## BEGIN TEXT

That's why this week we shut down a number of use cases in other areas — in groups, in pages, in events — because those are other places where we haven't necessarily found problems, but we think that we should be more protective of people's data in a much more proactive way.

Talk to me as somebody who's been on Facebook for more than a decade, though. I think about Cambridge Analytica, I think about the fact that this company that I had no idea about was gathering perhaps my data, or somebody that I know, and using it in ways I'd have no idea about. There's an issue there with consent.

But even beyond consent, from the average person's point of view, doesn't Facebook and anybody who deals with Facebook essentially do the same thing Cambridge Analytica did? They gather lots of data about people and use them in ways that, whether we formally consent or not, we really don't understand.

One of the things we're very focused on is making sure you do understand how all of your information is used, and you do understand what information you've shared with Facebook.

We announced we're rolling out privacy shortcuts. The controls have been there, and most have been there for a long time — but you're right, they're hard to understand and hard to find. So this is a very simple way to see where those controls, and control them, including ad preferences. We just updated something and made it easier — it's been there for a long time — called "Download Your Information," where you can look at every bit of information you've shared with Facebook.

And so you are right that the system's been too hard for people to understand, and we're taking very assertive steps to make it easier, simpler, clearer, so that the controls are in one place and people can take the steps they want to take.

But the business is still the same, right? You're still going to have lots and lots of information about me, in ways that might make me uncomfortable.

Well we want you to know all the information we have about you, we want you to know all the controls we have, and we want to make sure you're not uncomfortable.

So let's talk about ads. On ads, we are able to show targeted ads to someone, which means something you might be interested in. We do that ourselves — and then we don't pass any of your personal information to any advertiser, they just get aggregate reports. You can also opt out of different ways we use data. You can opt out of seeing ads from different advertisers through ads preferences.

And again, we do not sell data, ever.

One quick question then I want to move on a little bit here —

Can I? I just — I wanted to finish. This is important.

Please, please — go ahead.

## END TEXT
## BEGIN SOURCE RECORDS

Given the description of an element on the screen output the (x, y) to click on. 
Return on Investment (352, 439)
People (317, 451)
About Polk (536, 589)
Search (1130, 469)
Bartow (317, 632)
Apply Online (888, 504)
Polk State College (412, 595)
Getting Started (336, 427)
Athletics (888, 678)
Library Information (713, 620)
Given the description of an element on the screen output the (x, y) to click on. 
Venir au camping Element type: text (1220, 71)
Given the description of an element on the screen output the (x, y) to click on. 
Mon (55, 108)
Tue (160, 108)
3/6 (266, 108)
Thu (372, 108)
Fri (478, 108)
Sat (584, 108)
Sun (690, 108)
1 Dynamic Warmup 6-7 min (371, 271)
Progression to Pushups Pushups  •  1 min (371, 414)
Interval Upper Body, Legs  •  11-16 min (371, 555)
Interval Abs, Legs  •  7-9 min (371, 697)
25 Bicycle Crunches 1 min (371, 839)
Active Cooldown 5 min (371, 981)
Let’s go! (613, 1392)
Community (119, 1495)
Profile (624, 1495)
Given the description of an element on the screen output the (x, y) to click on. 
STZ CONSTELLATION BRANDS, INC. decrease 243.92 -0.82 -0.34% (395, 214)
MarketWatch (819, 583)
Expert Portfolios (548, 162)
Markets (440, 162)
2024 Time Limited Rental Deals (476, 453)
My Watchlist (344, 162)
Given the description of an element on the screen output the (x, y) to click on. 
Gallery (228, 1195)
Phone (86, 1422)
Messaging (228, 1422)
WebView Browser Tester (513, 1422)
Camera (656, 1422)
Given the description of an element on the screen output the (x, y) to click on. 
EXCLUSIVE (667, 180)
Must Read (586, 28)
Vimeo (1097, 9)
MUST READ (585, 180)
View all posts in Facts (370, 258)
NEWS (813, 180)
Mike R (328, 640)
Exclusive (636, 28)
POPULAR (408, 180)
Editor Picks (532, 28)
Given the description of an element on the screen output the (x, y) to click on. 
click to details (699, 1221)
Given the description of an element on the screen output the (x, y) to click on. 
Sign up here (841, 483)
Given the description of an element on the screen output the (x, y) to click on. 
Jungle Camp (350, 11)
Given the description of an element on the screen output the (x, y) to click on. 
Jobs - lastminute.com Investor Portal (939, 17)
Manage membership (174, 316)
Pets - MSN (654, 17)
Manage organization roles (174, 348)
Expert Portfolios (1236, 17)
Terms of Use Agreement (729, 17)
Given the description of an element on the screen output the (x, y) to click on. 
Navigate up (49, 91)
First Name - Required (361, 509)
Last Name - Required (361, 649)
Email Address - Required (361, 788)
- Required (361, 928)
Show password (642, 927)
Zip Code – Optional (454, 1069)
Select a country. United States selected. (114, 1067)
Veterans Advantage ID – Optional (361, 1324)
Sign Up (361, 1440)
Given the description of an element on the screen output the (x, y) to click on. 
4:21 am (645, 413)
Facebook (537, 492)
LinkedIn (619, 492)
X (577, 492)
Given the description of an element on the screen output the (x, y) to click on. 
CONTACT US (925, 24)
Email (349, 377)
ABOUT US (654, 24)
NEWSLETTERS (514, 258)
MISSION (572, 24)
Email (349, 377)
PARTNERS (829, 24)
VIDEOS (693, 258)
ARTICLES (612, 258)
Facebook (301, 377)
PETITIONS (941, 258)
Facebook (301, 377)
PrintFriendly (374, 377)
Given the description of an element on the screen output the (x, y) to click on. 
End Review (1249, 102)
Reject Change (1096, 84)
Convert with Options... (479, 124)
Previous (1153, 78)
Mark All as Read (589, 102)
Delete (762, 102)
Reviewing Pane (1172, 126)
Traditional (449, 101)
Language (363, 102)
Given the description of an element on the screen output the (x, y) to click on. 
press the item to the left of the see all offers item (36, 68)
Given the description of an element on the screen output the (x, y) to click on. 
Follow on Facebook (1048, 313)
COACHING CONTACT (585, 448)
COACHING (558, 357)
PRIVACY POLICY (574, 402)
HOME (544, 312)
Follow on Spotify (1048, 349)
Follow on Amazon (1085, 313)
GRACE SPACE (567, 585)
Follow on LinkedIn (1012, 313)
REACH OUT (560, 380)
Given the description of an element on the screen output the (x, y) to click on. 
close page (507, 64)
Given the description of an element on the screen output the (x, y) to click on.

## END SOURCE RECORDS

__SET TASKS__
[1] Answer these questions about the Facebook interview:
(a) In which areas were a number of use cases shut down that week?
(b) What is the name of the updated feature that lets you look at every bit of information you've shared with Facebook?
(c) What do advertisers receive instead of personal information?
[2] Write out the lines of the listing, starting at its first line and ending at the line containing "Expert Portfolios (1236, 17)", both included.
The interview and the listing come from unrelated sources.

__OUTPUTS IN ORDER__
[1]
(a) Groups, pages, and events.
(b) "Download Your Information."
(c) Aggregate reports.

[2]
Given the description of an element on the screen output the (x, y) to click on. 
Return on Investment (352, 439)
People (317, 451)
About Polk (536, 589)
Search (1130, 469)
Bartow (317, 632)
Apply Online (888, 504)
Polk State College (412, 595)
Getting Started (336, 427)
Athletics (888, 678)
Library Information (713, 620)
Given the description of an element on the screen output the (x, y) to click on. 
Venir au camping Element type: text (1220, 71)
Given the description of an element on the screen output the (x, y) to click on. 
Mon (55, 108)
Tue (160, 108)
3/6 (266, 108)
Thu (372, 108)
Fri (478, 108)
Sat (584, 108)
Sun (690, 108)
1 Dynamic Warmup 6-7 min (371, 271)
Progression to Pushups Pushups  •  1 min (371, 414)
Interval Upper Body, Legs  •  11-16 min (371, 555)
Interval Abs, Legs  •  7-9 min (371, 697)
25 Bicycle Crunches 1 min (371, 839)
Active Cooldown 5 min (371, 981)
Let’s go! (613, 1392)
Community (119, 1495)
Profile (624, 1495)
Given the description of an element on the screen output the (x, y) to click on. 
STZ CONSTELLATION BRANDS, INC. decrease 243.92 -0.82 -0.34% (395, 214)
MarketWatch (819, 583)
Expert Portfolios (548, 162)
Markets (440, 162)
2024 Time Limited Rental Deals (476, 453)
My Watchlist (344, 162)
Given the description of an element on the screen output the (x, y) to click on. 
Gallery (228, 1195)
Phone (86, 1422)
Messaging (228, 1422)
WebView Browser Tester (513, 1422)
Camera (656, 1422)
Given the description of an element on the screen output the (x, y) to click on. 
EXCLUSIVE (667, 180)
Must Read (586, 28)
Vimeo (1097, 9)
MUST READ (585, 180)
View all posts in Facts (370, 258)
NEWS (813, 180)
Mike R (328, 640)
Exclusive (636, 28)
POPULAR (408, 180)
Editor Picks (532, 28)
Given the description of an element on the screen output the (x, y) to click on. 
click to details (699, 1221)
Given the description of an element on the screen output the (x, y) to click on. 
Sign up here (841, 483)
Given the description of an element on the screen output the (x, y) to click on. 
Jungle Camp (350, 11)
Given the description of an element on the screen output the (x, y) to click on. 
Jobs - lastminute.com Investor Portal (939, 17)
Manage membership (174, 316)
Pets - MSN (654, 17)
Manage organization roles (174, 348)
Expert Portfolios (1236, 17)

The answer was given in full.